Lo que con Franco marchó mal, con Serrano Suñer se superó: todo fue peor. El poder del cuñadísimo estaba en su esplendor más fulgurante, tenía al país enteramente en sus manos: la Falange, la prensa, la policía y acceso personal e ilimitado al Caudillo, por quien muchos intuían que sentía un cierto desprecio ante su inferior capacidad intelectual. Mientras Franco, recluido en El Pardo, apenas se dejaba ver, Serrano parecía omnipresente: el perejil de todas las salsas, tan distinto de aquel hombre discreto que visitó el Protectorado en plena guerra, el mismo que se agachó a recoger mi polvera y cuyos tobillos contemplé largamente por debajo de un sofá. Como si hubiese renacido con el régimen, así surgió un nuevo Ramón Serrano Suñer: impaciente, arrogante, rápido como un rayo en sus palabras y actos, con sus ojos gatunos siempre alerta, el uniforme de Falange almidonado y el pelo casi blanco repeinado hacia atrás como un galán de cine. Siempre tenso, exquisitamente despectivo con cualquier representante de lo que él llamaba las «plutodemocracias». Ni en aquel primer encuentro ni en los muchos más que a lo largo del tiempo habrían de mantener, consiguieron Hoare y Serrano aproximarse a ningún territorio cercano a la empatía.

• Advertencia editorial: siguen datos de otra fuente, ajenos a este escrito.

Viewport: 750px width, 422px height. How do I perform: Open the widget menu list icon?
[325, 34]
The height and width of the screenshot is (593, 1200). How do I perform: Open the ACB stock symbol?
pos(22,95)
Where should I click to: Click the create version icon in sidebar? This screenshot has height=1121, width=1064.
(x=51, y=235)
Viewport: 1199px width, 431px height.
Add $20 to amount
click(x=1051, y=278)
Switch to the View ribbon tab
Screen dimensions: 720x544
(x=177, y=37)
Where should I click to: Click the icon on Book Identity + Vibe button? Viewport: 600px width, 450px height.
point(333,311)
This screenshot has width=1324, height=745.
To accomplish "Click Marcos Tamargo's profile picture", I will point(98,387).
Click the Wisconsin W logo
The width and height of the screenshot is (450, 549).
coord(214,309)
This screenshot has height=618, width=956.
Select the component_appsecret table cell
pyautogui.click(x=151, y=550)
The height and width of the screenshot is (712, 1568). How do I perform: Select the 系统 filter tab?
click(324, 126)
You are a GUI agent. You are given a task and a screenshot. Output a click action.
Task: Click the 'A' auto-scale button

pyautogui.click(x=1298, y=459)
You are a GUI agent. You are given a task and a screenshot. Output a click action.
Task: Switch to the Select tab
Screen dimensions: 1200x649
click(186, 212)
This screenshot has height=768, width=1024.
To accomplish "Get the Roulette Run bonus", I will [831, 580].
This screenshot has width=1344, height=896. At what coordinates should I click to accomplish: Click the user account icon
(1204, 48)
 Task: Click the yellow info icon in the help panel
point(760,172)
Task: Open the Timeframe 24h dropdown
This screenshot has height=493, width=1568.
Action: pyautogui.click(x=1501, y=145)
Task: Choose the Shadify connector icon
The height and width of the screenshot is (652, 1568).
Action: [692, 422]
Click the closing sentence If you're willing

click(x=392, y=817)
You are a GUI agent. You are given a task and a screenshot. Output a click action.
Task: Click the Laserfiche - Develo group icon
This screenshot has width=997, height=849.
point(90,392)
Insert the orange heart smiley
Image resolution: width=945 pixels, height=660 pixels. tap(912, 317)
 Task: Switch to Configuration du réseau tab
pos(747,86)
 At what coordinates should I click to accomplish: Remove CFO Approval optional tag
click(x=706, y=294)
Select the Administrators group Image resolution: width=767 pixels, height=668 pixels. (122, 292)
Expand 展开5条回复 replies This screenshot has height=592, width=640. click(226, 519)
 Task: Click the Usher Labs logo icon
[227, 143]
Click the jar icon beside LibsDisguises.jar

Con el único de los tres dignatarios con quien sí logró el embajador entenderse fue con Beigbeder. Desde la primera visita al palacio de Santa Cruz, la comunicación fue fluida. El ministro escuchaba, actuaba, se esforzaba por enmendar asuntos y resolver enredos. Se declaró ante Hoare tajante partidario de la no intervención en la guerra, reconoció sin tapujos las tremendas necesidades de la población hambrienta y se esforzó hasta la extenuación por abrir acuerdos y negociar pactos para paliarlas. Cierto fue que su persona resultó para el embajador en principio un tanto pintoresca, incluso excéntrica tal vez: absolutamente incongruente en su sensibilidad, cultura, maneras e ironía con la brutalidad del Madrid del brazo en alto y el ordeno y mando. Beigbeder, a ojos de Hoare, se sentía a todas luces incómodo entre la agresividad de los alemanes, la fanfarronería de los falangistas, la actitud despótica de su propio gobierno y las miserias cotidianas de la capital. Tal vez por eso, por su propia anormalidad en aquel mundo de locos, Beigbeder le resultara a Hoare un tipo simpático, un bálsamo con el que frotarse las magulladuras provocadas por los latigazos de los propios compañeros de filas del singular ministro de temple africano. Tuvieron desencuentros, cierto: puntos de vista enfrentados y actuaciones diplomáticas discutidas; reclamaciones, quejas y docenas de crisis que juntos intentaron solventar. Como cuando las tropas españolas entraron en Tánger en junio dando por finiquitado de un plumazo su estatuto de ciudad internacional. Como cuando estuvieron a punto de autorizar desfiles de tropas alemanas por las calles de San Sebastián. Como tantas otras tiranteces en aquellos tiempos de desorden y precipitación. A pesar de todo, la relación ente Beigbeder y Hoare se fue haciendo cada día más cómoda y cercana, constituyendo para el embajador el único refugio en aquel terreno tormentoso en el que los problemas no paraban de surgir como las malas hierbas.